I. The Estranged Wife

 

A poem needs rooms, it needs the conceit

of a history. Seal this history

in an envelope, push it underneath

a lonely woman’s door. Make it evening.

Give her things she can use: a living room,

a fireplace, a small lamp on a table,

a telephone, a window, the moon,

a row of photographs on the mantel.

Sometime after midnight, the telephone

will ring. When she answers, she may study

the pictures, then come to a conclusion.

Her left ear is warm. She is listening.

Every picture is a discrete moment

which has indiscreetly lost its moment.

II. Twilight of the Idols

 

The day passes, the autumn light slanting

through the blinds and onto the window ledge

as the sun tangents the tips of the trees.

Our two black cats hide underneath the bed

when an airplane passes in the distance,

its low rumble lingering in the sky

then tapering slowly into silence

along with the last vestiges of light.

The neighborhood dogs bark in unison

at some indiscernible animal

and the blue glow of the television

casts cobalt shadows on the bedroom wall.

I pull you toward me to kiss your neck,

your cold back pressing against my stomach.

III. The Lucid Husband

 

The moon crystallized to sugar last night,

Ants crawled over its surface, gathering

in craters, visible to naked eyes.

It was shaping into a strange morning:

the paper was delivered an hour late,

our cat menaced a bag in the corner—

outside the front window, a meter maid

wrote tickets without pausing her scooter,

like Lao Tzu scribbling the Tao Te Ching

on horseback.
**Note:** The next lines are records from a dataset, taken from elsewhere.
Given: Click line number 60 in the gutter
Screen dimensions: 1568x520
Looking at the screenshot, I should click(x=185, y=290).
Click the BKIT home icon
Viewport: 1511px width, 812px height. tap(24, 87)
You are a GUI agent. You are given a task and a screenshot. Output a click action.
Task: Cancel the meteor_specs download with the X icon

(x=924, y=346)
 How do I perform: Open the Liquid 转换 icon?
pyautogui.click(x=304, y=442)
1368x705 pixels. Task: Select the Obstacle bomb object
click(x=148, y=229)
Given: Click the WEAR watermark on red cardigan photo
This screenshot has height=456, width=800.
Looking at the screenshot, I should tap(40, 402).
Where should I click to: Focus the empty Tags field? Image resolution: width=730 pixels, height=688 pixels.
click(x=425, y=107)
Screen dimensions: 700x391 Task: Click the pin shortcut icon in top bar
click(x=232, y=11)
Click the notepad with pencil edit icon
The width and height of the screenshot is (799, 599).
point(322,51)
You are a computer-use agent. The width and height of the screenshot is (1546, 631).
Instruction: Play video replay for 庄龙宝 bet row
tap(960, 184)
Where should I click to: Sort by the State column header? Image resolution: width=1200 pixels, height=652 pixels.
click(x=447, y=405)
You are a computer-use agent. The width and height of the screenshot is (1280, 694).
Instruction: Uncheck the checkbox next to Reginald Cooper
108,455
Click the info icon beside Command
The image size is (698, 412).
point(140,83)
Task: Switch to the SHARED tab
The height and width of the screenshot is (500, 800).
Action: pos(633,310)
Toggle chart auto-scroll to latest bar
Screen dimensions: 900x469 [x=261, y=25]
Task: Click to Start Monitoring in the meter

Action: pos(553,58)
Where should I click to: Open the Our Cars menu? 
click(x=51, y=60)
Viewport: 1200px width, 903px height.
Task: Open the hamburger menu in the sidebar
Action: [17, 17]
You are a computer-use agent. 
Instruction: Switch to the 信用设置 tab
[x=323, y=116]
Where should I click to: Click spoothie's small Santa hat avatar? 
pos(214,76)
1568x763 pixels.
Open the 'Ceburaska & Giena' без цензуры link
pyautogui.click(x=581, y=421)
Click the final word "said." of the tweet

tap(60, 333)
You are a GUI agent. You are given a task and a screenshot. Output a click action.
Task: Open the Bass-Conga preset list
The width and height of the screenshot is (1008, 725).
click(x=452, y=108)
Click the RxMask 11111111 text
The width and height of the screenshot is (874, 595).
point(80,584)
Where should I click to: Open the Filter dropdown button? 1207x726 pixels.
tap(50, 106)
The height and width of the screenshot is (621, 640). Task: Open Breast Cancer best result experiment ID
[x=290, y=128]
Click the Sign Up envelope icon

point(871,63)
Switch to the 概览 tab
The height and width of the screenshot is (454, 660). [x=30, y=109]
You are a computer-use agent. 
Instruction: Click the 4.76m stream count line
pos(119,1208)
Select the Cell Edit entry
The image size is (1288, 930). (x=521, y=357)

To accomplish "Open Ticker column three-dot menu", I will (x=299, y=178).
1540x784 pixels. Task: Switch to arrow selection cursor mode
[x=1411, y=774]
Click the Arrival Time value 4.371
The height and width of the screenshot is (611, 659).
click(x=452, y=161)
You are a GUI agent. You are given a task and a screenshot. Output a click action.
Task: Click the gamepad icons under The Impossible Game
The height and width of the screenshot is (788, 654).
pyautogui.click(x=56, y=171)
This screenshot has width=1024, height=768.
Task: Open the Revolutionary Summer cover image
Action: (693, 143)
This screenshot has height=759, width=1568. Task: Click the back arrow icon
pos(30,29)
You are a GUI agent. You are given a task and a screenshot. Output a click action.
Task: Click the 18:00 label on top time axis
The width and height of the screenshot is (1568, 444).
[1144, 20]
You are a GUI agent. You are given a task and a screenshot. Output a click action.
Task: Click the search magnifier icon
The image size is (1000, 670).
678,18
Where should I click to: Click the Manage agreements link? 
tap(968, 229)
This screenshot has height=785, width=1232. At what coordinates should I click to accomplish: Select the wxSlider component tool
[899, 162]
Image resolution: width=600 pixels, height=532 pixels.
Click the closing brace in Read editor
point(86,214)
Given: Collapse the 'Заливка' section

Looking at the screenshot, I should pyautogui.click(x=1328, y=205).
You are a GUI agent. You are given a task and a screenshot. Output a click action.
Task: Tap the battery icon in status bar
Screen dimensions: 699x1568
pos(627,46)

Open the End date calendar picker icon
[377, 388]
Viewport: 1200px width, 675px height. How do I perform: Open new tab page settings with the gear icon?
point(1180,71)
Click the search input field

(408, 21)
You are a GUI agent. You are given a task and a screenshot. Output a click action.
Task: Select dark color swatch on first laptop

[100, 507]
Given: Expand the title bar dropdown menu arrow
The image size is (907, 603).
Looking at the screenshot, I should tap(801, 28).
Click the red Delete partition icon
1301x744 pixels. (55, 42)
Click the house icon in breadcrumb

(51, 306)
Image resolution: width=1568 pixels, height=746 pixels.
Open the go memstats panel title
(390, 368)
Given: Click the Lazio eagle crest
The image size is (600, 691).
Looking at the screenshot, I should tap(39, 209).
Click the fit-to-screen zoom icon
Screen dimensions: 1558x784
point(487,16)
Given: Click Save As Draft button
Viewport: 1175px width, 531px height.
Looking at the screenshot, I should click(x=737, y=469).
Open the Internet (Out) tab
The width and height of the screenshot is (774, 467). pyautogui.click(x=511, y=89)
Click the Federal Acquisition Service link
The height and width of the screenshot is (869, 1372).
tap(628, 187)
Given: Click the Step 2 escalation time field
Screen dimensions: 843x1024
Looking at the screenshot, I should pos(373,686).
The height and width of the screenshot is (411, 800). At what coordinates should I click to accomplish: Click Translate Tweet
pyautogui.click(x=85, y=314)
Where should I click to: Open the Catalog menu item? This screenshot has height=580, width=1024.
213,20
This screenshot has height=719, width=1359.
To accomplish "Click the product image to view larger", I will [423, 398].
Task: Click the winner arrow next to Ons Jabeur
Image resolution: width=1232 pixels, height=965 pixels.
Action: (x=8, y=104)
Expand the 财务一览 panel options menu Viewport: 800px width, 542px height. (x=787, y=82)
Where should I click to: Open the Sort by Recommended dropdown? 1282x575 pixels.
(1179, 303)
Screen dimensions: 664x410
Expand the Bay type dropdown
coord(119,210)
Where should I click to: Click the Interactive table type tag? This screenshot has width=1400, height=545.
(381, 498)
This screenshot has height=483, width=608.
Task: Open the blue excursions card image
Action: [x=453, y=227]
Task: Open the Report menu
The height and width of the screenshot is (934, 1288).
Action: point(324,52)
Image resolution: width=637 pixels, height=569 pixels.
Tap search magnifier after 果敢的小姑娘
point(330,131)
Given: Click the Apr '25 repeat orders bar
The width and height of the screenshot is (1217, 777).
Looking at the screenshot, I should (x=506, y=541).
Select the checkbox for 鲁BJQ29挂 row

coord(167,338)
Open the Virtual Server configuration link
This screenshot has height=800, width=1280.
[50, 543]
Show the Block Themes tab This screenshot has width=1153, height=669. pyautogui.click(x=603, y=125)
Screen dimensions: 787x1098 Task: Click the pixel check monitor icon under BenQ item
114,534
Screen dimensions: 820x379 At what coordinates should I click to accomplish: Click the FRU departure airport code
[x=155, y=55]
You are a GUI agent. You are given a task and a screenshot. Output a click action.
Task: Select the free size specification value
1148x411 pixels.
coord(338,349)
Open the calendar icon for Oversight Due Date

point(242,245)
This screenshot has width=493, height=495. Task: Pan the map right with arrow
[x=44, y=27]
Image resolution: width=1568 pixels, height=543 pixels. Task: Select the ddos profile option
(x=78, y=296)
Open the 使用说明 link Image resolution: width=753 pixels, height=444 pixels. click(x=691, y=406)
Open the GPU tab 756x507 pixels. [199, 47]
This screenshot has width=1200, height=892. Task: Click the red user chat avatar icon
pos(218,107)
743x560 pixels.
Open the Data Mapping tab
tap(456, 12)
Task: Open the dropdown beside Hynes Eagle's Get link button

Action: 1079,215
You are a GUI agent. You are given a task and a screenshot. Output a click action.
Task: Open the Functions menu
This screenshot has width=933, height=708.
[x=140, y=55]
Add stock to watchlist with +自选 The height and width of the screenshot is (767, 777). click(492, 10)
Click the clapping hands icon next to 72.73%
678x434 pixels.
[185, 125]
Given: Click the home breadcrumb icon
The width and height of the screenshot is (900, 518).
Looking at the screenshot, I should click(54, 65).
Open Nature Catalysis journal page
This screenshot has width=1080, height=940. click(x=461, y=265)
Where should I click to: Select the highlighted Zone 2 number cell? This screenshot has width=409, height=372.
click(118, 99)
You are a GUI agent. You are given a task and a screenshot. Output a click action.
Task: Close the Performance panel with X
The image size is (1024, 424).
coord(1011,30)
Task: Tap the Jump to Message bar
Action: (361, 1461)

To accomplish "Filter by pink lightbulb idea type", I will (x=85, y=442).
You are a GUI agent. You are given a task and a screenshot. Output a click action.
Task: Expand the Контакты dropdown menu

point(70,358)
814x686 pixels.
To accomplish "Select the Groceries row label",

Even more peculiar:

the furniture was gone—the house empty,

save for a small radio on the floor,

Patsy Cline’s sweet tremolo now drifting

from the living room into the kitchen.

IV. Lover’s Leap

 

A phone is ringing in the upstairs room.

You answer it politely in your mind—

perhaps your future ghost is calling you,

to tell you now to look beneath the blinds,

carefully pull upon the vinyl string

and bare the pages of a tattered will

purposely lodged between the frosted teeth

of a splintered pane and the window sill,

a checklist for the hopeful suicide

to review before some Brechtian leap—

just a cursory glance may well suffice

to nudge you further from the edge of sleep.

Feed the cat. Return your physician’s call.

Make sure you clear the hedges when you fall.